|SONG, SUYUE - Jiangnan University
|LIU, XHENFANG - Jiangnan University
|HUANG, MIN - Jiangnan University
|ZHU, QIBING - Jiangnan University
|Qin, Jianwei - Tony Qin
Submitted to: Journal of Food Engineering
Publication Type: Peer Reviewed Journal
Publication Acceptance Date: 11/4/2019
Publication Date: 11/8/2019
Citation: Song, S., Liu, X., Huang, M., Zhu, Q., Qin, J., Kim, M.S. 2019. Detection of fish bones in fillets by Raman hyperspectral imaging technology. Journal of Food Engineering. 272:109808. https://doi.org/10.1016/j.jfoodeng.2019.109808.
Interpretive Summary: Fish bone residues are a serious hazard that must be strictly controlled in fish products. New detection techniques are increasingly needed to effectively detect fish bones. In this study, a novel fish bone detection method was developed based on Raman hyperspectral imaging technology to improve the detection accuracy and realize automated inspection. Raman spectral differences between fish bone and fish meat were investigated, and the optimal band information was selected. Classification model was developed using the selected band information to realize automated detection of the fish bones. Experiments on the fish bones from grass carp fillets showed that the method can effectively detect fish bones with a depth up to 2.5 mm in the fillet and yielded a detection accuracy of 90.5%. The proposed method opens new possibilities in the field of automated fish bone detection in fish or fish fillet products. The technique would benefit sea food industry in ensuring the safety and quality of the fish products and also regulatory agencies, such as FDA and USDA FSIS, with an interest in enforcing standards of food safety and quality for the fish products.
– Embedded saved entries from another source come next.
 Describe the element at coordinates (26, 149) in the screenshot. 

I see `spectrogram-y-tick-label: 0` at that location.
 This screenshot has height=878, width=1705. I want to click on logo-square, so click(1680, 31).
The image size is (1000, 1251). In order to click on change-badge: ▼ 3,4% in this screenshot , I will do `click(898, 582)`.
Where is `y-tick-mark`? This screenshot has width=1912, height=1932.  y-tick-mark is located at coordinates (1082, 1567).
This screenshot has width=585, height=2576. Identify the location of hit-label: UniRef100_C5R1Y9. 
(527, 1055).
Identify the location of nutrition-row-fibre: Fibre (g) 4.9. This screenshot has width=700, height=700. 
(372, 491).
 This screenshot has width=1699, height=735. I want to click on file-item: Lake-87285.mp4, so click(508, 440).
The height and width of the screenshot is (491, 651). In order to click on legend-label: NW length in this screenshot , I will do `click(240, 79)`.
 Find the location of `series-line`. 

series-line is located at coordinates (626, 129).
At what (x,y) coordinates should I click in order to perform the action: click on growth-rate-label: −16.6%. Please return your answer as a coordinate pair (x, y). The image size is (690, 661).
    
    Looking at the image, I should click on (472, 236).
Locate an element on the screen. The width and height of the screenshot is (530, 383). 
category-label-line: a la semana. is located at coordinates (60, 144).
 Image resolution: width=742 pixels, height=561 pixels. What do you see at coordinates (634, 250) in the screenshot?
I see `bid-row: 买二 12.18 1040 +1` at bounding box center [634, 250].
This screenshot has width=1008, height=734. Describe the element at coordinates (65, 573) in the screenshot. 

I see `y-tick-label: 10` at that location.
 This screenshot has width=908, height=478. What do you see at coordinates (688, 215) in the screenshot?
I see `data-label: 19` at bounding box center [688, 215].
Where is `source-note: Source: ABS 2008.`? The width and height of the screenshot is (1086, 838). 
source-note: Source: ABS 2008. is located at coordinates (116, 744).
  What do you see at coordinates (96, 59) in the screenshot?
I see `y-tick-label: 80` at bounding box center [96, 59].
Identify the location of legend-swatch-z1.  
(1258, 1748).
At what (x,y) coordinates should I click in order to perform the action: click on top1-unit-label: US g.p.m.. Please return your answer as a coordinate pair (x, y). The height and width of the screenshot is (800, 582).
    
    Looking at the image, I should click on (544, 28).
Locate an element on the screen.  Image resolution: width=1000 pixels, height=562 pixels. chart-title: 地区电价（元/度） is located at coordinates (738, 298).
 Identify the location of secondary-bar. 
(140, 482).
Technical Abstract: Fish products are important foodstuffs for most consumers worldwide. However, fish bones are considered as a serious hazard in fish products, and new detection techniques are increasingly needed to effectively detect fish bones. For this reason, a new method of fish-bone detection based on Raman hyperspectral imaging technology was developed to improve the detection ratio and realize automatic detection. This study describes the proposed method and the corresponding validation experiments with grass carp fillets. The differences in Raman spectra between fish bone and fish meat were investigated, and the optimal band information was selected using a fuzzy-rough set model based on the thermal-charge algorithm (FRSTCA). Finally, the support vector data description (SVDD) classification model was established for the selected band information to realize the automatic detection of fish bones. Experiments on 191 fish bones from 22 grass carp fillets showed that our method can effectively detect fish bones with a depth of up to 2.5 mm and yielded a detection performance of 90.5%. The proposed method may open new possibilities in the field of automated fish-bone detection in grass carp and other similar fish and for the further automatic detection of other foreign bodies such as fish bone in the future.